By Daniel Dunaief

They are like couples looking for each other on a dating website. Each side could theoretically find a range of connections. The focus in this dating game, however, has heavily favored understanding the preferences of one side. 

Markus Seeliger, an associate professor in the Department of Pharmacological Sciences at the Stony Brook University Renaissance School of Medicine, has taken important steps to change that, albeit in a completely different area. Instead of working with two people who are searching for a date, Seeliger studies the interactions among protein kinases, which are like switches that turn on or off cellular signals, and inhibitors, which researchers and drug companies are creating to slow down or stop the progression of diseases.

Markus Seliger

Most scientists have looked at the pairing of these molecules and protein kinases from the perspective of the inhibitor, trying to figure out if it would bind to one of the 500 protein kinases in the human body.

Seeliger, however, is exploring the coupling from the other side, looking at the selectivity of the kinases. He published recent research in the journal Cell Chemical Biology.

“People have only ever looked at the specificity from the point of view of an inhibitor,” Seeliger said. “We’ve turned it around. We’re looking at it from the perspective of kinases,” adding that kinases have been important drug targets for decades.

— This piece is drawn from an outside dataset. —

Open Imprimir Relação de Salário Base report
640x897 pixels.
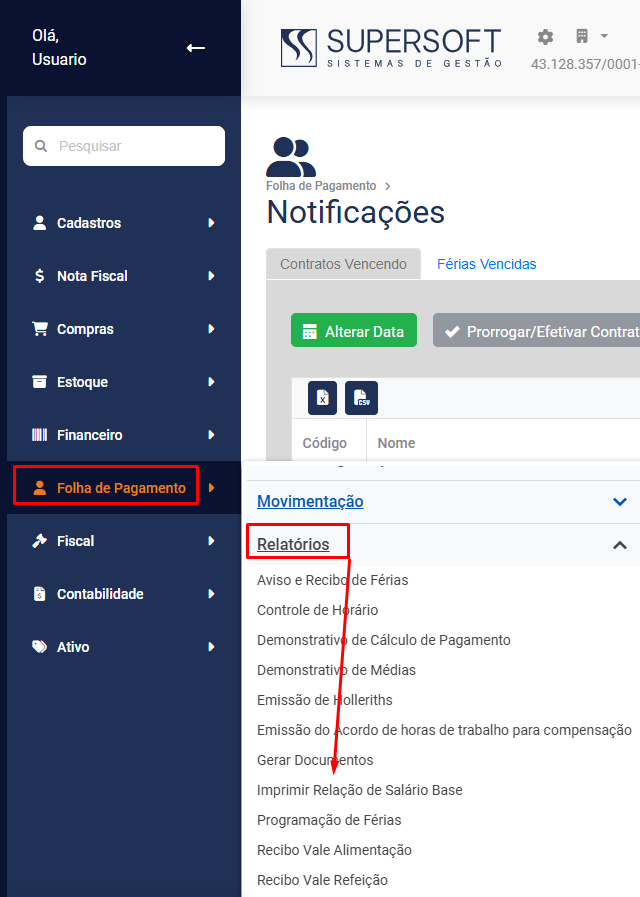[x=360, y=790]
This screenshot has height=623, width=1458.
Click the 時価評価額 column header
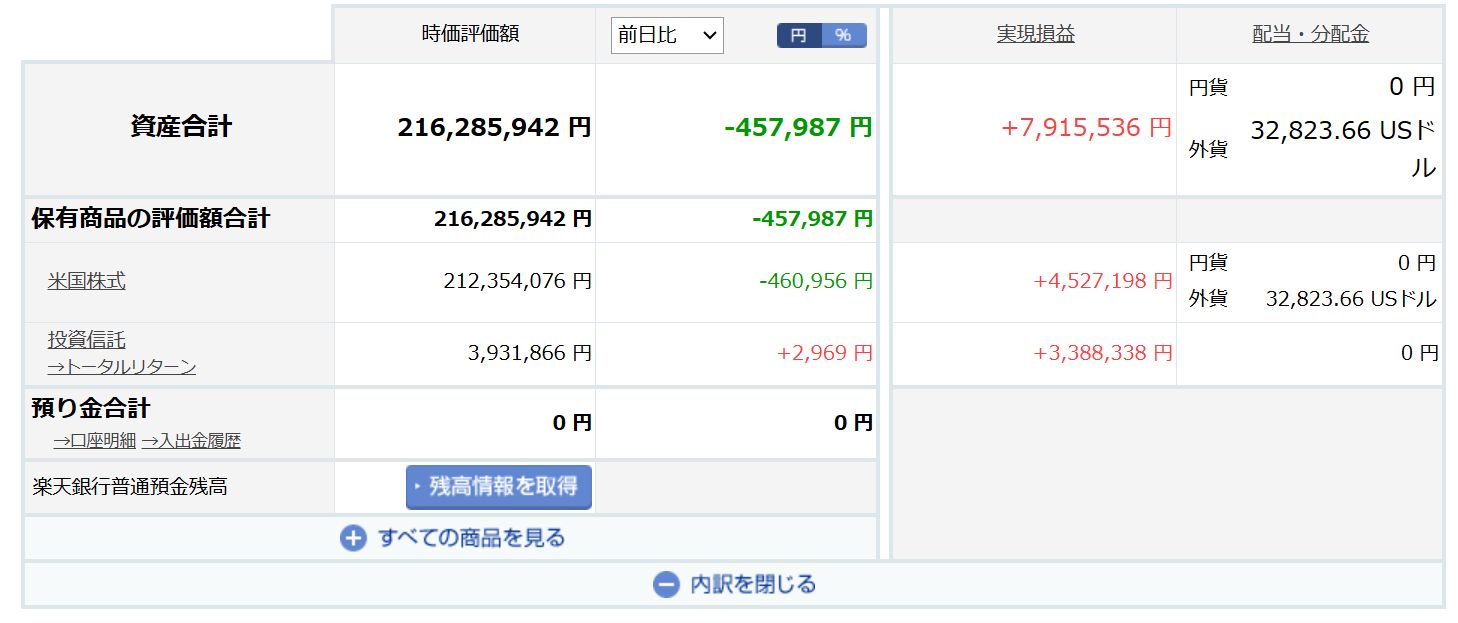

In an email, Michael Frohman, a SUNY distinguished professor and the chair of the Department of Pharmacological Sciences, applauded Seeliger’s efforts and said his research “is representative of the innovative work going on in many of the labs here.” 

On a first level, Seeliger discovered eight kinases that bind to a range of potential inhibitors, while the others are more selective.

Within the smaller group that binds a range of inhibitors, there was no sequence relationship between the base pairs that formed the kinases. The kinases are also not closely related in the cellular functions they regulate. They all trigger similar signaling cascades. 

Seeliger wanted to know why these eight kinases were four to five times more likely to couple with an introduced inhibitor than their more selective kinase counterparts. The Stony Brook scientist performed a three-dimensional analysis of the structure of one of these kinases at Brookhaven National Laboratory.

“They have a very large binding pocket that can accommodate many different inhibitors,” Seeliger said. Indeed, he discovered this higher level of receptivity by separating out this group of eight, which also had more flexible binding sites. If the match between the configuration of the inhibitor and the kinase isn’t perfect, the kinase can still find a way to allow the molecule to connect.

For any potential inhibitor introduced into the human body, this more flexible and accommodating group of kinases could cause unintended side effects regardless of the level of specificity between the inhibitor or drug and other targets. This could have health implications down the road, as other researchers may use the properties of these kinases to switch off programs cancer or other diseases use to continue on their destructive paths.

“Studies point to the roles of protein kinases as driving (to at least allowing and permitting) cancer growth and development,” Yusuf Hannun, the director of the Stony Brook University Cancer Center, explained in an email. “Therefore, one needs to inhibit them.”

Hannun described Seeliger as “very rigorous” and suggested he was an “up and coming scientist” whose “novel approach” shed significant new light on protein kinases.

In his research, Seeliger’s next step is to look at the existing database to see what other groups of kinases he finds and then determine why or how these switches have similarities to others in other systems or regions of the body.

Seeliger likened kinases to a control panel on a space shuttle. “Nothing about the sequence tells you about the role of the switches,” which would make it difficult for astronauts to know which switch to turn and in what order to bring the shuttle home.

Another question he’d like to address involves a greater understanding of the complexity of a living system. So far, he’s looked at properties of these kinases under controlled conditions. When he moves into a more complex environment, the inhibitors will likely interact and yield unexpected binding or connections.

Frohman appreciated Seeliger’s overall approach to his work and his contribution to the field. He cited the popularity of a review article Seeliger wrote that documents how drug molecules find their target binding site. Frohman said this work, which was published in the Journal of the American Chemical Society, was cited over 400 times in other articles.

Seeliger has been “very dedicated to moving this field forward. We were very excited about the topic and have been very pleased with the work he’s done on it since arriving at SBU,” Frohman said.

A resident of Stony Brook, Seeliger lives with his wife Jessica Seeliger, an assistant professor in the Department of Pharmacological Sciences who works on developing drugs for tuberculosis. The couple has two young children.

“We are all very happy they are both here as independent scientists,” Frohman added.

Indeed, Hannun called Jessica Seeliger an “outstanding and highly talented scientist,” as well.

Seeliger grew up in Hanover, Germany. He became interested in science in high school when he watched “The Double Helix,” which showed the development of the structural model of DNA.

His lab currently has two postdoctoral researchers and two doctoral candidates. Ultimately, Seeliger hopes his research helps establish an understanding of the way various kinases are functionally similar in how they interact with drugs.

“We wish we would be able to design more specific inhibitors without having to test dozens and dozens of compounds by trial and error,” he explained. He hopes to continue to build on his work with kinases, including exploring what happens when mutations in these switches cause disease.